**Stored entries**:
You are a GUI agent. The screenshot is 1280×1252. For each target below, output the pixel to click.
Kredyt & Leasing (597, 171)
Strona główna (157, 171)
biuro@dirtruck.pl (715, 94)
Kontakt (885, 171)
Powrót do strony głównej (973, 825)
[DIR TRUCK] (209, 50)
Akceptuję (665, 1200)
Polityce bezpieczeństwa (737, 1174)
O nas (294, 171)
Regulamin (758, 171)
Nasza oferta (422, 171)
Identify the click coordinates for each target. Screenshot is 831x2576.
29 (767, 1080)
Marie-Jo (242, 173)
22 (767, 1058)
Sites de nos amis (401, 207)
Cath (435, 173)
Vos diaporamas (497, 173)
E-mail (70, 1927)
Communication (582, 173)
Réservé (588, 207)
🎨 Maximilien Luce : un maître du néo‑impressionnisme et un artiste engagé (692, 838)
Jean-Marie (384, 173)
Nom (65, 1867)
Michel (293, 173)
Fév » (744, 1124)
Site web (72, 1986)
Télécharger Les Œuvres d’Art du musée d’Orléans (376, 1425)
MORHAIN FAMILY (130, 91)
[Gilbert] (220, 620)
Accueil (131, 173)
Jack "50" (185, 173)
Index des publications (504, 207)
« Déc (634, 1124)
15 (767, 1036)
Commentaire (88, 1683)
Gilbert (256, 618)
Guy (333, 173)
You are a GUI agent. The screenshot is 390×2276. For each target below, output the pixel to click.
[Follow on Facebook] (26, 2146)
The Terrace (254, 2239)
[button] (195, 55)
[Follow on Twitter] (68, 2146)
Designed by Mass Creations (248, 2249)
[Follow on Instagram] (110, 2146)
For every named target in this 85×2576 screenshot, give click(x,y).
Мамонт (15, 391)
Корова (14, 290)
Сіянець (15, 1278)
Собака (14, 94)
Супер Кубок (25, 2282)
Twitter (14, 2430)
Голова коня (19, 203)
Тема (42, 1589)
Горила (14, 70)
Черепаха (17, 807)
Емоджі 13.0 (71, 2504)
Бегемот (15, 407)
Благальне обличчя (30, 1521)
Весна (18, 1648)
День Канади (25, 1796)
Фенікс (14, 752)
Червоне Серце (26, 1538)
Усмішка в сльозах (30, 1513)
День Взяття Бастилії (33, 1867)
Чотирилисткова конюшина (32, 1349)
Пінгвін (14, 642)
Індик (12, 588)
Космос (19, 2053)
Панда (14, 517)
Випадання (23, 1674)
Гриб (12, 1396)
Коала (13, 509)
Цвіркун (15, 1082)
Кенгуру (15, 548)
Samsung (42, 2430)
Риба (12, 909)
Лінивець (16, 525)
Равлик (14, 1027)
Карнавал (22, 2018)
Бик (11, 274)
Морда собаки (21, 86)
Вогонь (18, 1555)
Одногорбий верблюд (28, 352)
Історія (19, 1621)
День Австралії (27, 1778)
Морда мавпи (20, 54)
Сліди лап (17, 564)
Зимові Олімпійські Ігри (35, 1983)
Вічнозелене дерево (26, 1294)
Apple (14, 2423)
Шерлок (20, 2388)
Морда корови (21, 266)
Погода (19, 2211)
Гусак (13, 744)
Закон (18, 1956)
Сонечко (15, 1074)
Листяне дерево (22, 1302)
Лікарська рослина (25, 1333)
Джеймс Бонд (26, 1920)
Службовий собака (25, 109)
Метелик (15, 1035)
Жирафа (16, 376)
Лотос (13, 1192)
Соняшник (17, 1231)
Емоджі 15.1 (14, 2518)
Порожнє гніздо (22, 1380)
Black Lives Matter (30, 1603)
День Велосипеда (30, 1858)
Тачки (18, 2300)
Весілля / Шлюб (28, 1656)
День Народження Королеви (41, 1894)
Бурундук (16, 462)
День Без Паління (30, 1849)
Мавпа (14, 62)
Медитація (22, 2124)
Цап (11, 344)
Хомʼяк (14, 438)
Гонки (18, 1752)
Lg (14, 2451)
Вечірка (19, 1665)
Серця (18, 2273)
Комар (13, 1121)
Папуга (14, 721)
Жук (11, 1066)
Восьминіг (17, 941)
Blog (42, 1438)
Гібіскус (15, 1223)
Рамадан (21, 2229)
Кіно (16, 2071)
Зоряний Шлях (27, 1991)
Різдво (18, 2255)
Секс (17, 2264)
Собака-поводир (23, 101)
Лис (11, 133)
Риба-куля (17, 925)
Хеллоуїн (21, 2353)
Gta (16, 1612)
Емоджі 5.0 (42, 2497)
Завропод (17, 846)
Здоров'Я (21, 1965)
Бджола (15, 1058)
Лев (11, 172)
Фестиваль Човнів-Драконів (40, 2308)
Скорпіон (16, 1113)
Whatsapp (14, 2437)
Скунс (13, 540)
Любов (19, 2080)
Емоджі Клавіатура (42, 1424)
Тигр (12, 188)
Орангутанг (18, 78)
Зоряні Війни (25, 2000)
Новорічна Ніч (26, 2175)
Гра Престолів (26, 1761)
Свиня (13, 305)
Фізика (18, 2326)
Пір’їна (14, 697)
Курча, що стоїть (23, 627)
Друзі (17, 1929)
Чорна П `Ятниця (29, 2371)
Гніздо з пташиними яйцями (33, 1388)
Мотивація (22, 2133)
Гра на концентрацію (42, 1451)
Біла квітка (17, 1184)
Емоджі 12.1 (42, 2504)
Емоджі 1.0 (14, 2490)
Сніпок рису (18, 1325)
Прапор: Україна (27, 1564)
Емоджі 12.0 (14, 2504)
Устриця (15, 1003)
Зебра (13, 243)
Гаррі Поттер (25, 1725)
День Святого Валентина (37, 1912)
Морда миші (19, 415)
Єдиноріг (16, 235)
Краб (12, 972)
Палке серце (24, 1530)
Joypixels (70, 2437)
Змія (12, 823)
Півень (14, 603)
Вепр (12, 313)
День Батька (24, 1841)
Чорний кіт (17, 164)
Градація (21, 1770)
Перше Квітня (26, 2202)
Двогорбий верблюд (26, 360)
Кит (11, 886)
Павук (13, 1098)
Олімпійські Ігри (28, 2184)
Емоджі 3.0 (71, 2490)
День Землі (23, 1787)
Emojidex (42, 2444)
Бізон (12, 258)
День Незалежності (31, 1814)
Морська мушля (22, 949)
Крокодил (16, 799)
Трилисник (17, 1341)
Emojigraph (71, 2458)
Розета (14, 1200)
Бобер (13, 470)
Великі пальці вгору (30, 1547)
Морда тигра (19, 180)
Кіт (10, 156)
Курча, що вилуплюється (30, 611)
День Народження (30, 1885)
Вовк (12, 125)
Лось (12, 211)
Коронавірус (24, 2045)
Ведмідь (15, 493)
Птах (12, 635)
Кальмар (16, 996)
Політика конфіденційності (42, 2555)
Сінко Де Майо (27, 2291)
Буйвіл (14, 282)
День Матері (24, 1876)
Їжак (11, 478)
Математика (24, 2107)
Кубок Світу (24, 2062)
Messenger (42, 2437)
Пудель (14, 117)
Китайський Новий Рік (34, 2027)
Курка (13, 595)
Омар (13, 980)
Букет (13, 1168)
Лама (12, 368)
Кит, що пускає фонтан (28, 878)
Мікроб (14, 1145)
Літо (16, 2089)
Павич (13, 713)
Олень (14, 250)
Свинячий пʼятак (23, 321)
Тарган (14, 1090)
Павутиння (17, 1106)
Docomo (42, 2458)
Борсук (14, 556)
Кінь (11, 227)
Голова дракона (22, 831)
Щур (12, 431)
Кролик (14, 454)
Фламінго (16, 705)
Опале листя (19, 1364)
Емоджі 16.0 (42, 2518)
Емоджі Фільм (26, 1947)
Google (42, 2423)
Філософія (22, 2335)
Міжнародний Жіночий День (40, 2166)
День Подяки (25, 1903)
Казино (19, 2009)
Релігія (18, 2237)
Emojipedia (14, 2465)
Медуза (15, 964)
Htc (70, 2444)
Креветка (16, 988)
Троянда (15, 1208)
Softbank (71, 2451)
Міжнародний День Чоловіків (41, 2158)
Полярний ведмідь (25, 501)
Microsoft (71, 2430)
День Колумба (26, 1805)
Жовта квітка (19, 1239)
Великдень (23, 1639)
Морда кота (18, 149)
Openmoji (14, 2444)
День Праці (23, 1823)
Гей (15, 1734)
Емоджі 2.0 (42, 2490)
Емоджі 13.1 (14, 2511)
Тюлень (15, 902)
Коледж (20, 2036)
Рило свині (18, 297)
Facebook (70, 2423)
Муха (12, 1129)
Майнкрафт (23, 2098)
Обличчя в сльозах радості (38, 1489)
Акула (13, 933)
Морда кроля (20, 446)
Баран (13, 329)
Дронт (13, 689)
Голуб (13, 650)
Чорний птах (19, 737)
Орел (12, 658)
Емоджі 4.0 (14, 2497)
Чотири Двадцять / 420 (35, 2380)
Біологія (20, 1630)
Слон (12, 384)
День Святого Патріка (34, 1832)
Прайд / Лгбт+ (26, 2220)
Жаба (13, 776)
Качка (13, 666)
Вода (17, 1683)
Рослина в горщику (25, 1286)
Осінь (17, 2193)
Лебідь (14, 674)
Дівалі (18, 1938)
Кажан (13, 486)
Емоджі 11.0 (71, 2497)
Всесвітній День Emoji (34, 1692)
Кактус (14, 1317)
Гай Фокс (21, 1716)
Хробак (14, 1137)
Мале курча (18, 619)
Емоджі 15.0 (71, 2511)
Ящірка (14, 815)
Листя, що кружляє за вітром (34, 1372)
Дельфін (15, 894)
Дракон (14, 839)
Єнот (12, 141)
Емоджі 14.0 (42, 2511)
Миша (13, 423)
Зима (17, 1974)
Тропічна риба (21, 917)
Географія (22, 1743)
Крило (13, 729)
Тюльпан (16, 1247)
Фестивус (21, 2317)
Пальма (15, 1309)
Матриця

**Task prompt**: All that is wanted is the line with "Мале курча (18, 619)" and every later line in the entries, reproduced exactly.

**Problem solution**:
Мале курча (18, 619)
Емоджі 15.0 (71, 2511)
Ящірка (14, 815)
Листя, що кружляє за вітром (34, 1372)
Дельфін (15, 894)
Дракон (14, 839)
Єнот (12, 141)
Емоджі 14.0 (42, 2511)
Миша (13, 423)
Зима (17, 1974)
Тропічна риба (21, 917)
Географія (22, 1743)
Крило (13, 729)
Тюльпан (16, 1247)
Фестивус (21, 2317)
Пальма (15, 1309)
Матриця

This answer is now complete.